5. The network security control cabinet of claim 1, wherein: The elastic support assembly (15) includes a spring sleeve (16), and a telescopic slide rod (17) is slidably connected inside the spring sleeve (16). A clamping block (18) is fixed to one end of the telescopic slide rod (17) that extends out of the spring sleeve (16). A support spring (19) is sleeved on the part of the telescopic slide rod (17) that extends into the spring sleeve (16).

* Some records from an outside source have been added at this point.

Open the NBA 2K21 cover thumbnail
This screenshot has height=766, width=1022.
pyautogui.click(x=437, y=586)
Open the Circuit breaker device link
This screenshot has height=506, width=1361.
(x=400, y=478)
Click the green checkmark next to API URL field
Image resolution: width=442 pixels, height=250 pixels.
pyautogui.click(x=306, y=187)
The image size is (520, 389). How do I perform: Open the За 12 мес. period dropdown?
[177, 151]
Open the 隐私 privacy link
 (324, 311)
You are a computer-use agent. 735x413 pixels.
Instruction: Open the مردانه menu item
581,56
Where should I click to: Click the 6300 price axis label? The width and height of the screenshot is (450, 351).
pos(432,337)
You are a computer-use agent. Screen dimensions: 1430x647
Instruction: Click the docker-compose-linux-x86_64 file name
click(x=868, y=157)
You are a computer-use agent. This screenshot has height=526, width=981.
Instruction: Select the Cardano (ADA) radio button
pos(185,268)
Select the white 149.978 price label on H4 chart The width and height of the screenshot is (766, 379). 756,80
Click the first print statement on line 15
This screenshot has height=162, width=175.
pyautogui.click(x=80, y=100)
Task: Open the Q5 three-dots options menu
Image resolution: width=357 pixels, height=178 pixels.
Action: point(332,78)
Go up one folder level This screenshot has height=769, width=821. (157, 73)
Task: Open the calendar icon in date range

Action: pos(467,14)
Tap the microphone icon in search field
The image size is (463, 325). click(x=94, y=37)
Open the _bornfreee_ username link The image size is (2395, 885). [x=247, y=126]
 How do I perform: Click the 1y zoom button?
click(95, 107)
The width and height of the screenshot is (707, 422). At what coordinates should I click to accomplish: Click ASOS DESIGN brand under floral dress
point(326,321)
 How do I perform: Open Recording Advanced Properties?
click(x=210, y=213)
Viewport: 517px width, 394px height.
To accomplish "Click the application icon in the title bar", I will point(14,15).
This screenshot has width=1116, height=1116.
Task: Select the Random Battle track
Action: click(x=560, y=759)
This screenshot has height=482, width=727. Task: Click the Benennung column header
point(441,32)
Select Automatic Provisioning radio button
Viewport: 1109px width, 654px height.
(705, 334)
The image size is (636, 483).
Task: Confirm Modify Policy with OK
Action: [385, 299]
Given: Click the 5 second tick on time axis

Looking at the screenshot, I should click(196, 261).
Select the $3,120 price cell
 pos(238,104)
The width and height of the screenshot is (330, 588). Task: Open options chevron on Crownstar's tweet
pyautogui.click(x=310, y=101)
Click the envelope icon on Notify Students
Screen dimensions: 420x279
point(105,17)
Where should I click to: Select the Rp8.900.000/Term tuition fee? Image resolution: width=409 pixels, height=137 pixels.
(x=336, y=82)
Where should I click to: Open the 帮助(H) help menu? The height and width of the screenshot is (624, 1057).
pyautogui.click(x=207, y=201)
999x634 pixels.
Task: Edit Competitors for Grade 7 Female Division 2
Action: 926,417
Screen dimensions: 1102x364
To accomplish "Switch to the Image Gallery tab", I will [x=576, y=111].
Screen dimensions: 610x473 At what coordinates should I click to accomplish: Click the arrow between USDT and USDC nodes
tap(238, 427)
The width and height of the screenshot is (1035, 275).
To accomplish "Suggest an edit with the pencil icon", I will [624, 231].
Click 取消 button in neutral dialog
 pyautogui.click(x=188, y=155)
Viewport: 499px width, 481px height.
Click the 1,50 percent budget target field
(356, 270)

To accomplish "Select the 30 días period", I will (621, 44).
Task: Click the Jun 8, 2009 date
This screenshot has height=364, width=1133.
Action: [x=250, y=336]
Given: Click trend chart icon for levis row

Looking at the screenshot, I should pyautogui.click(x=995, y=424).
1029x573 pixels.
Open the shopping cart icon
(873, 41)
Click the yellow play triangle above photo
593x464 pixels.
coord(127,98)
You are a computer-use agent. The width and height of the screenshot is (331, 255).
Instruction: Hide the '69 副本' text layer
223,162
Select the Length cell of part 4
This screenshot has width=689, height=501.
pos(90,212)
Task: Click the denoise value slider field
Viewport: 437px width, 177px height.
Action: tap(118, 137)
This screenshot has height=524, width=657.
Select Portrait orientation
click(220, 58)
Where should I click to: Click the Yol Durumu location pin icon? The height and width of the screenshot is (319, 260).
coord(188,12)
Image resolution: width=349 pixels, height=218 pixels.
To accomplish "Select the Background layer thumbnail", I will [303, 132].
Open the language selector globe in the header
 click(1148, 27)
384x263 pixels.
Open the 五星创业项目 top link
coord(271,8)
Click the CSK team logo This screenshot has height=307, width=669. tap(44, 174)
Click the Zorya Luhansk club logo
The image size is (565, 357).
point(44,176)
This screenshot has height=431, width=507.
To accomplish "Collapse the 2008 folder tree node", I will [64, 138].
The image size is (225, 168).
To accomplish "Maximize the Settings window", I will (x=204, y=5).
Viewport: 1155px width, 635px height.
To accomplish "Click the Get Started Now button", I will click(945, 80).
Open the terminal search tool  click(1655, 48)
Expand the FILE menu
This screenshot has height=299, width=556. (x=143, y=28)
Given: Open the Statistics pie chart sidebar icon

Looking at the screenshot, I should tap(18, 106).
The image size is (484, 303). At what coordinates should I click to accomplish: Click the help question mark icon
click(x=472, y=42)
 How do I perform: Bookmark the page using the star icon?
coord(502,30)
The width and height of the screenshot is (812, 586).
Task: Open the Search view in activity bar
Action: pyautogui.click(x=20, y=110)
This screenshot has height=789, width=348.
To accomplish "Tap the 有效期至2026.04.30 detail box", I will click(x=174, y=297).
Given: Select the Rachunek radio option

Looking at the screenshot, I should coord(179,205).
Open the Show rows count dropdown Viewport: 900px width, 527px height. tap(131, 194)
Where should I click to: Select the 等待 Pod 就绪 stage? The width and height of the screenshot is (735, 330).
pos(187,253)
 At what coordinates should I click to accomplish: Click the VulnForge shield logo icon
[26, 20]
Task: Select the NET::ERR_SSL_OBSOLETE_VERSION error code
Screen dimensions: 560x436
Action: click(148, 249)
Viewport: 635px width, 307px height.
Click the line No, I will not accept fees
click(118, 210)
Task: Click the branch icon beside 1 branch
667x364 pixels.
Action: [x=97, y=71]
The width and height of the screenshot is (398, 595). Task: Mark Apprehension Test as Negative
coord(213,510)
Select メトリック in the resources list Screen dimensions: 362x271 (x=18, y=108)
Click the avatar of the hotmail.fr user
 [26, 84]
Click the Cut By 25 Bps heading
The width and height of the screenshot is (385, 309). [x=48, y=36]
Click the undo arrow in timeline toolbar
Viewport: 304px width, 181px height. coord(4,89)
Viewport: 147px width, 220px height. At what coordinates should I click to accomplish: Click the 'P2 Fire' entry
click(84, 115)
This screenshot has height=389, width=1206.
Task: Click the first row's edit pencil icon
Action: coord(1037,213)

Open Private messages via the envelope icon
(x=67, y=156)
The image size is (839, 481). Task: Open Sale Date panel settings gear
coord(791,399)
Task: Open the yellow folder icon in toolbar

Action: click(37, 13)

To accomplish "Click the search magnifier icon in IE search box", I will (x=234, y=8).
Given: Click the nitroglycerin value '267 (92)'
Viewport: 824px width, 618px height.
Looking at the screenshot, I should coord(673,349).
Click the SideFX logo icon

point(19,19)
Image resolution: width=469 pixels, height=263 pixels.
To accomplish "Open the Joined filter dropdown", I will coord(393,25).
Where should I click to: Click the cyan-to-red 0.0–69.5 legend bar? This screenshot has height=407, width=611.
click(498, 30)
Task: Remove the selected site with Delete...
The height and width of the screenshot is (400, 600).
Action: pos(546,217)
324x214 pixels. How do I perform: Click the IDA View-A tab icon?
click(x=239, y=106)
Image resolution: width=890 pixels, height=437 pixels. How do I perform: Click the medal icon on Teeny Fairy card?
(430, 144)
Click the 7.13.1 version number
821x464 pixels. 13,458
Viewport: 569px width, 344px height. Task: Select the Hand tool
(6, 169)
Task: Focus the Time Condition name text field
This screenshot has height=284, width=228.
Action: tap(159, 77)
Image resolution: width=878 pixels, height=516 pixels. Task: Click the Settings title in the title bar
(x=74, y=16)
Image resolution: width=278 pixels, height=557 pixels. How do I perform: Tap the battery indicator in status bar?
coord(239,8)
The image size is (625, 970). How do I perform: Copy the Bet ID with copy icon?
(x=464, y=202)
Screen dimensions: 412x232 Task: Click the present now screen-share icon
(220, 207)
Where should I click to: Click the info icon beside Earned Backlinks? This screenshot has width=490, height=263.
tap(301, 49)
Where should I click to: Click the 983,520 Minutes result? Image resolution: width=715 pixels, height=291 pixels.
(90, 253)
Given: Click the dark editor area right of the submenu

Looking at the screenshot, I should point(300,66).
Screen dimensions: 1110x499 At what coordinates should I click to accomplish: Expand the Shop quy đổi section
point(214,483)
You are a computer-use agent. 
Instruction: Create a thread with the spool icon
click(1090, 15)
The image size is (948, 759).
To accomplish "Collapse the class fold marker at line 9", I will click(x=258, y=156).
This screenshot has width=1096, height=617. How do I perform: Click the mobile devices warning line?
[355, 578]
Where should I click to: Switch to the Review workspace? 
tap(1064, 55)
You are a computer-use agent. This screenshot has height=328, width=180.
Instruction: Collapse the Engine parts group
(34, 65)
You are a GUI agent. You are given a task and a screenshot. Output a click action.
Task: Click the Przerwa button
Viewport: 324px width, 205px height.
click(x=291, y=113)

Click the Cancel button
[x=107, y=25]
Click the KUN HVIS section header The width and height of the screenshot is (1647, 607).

One end of the support spring (19) is fixed to the end plate of the telescopic slide rod (17), and the other end of the support spring (19) is fixed to the inner end wall of the spring sleeve (16).
6. A network security cabinet according to claim 1, wherein: The front end of the protective cabinet (1) is hinged with a lockable cabinet door (2), a tray (3) is fixed on the inner wall of the protective cabinet (1), the elastic support assembly (15) is set above the corresponding tray (3), and an isolation chamber (5) is set between the partition frame (4) and the inner side wall of the protective cabinet (1).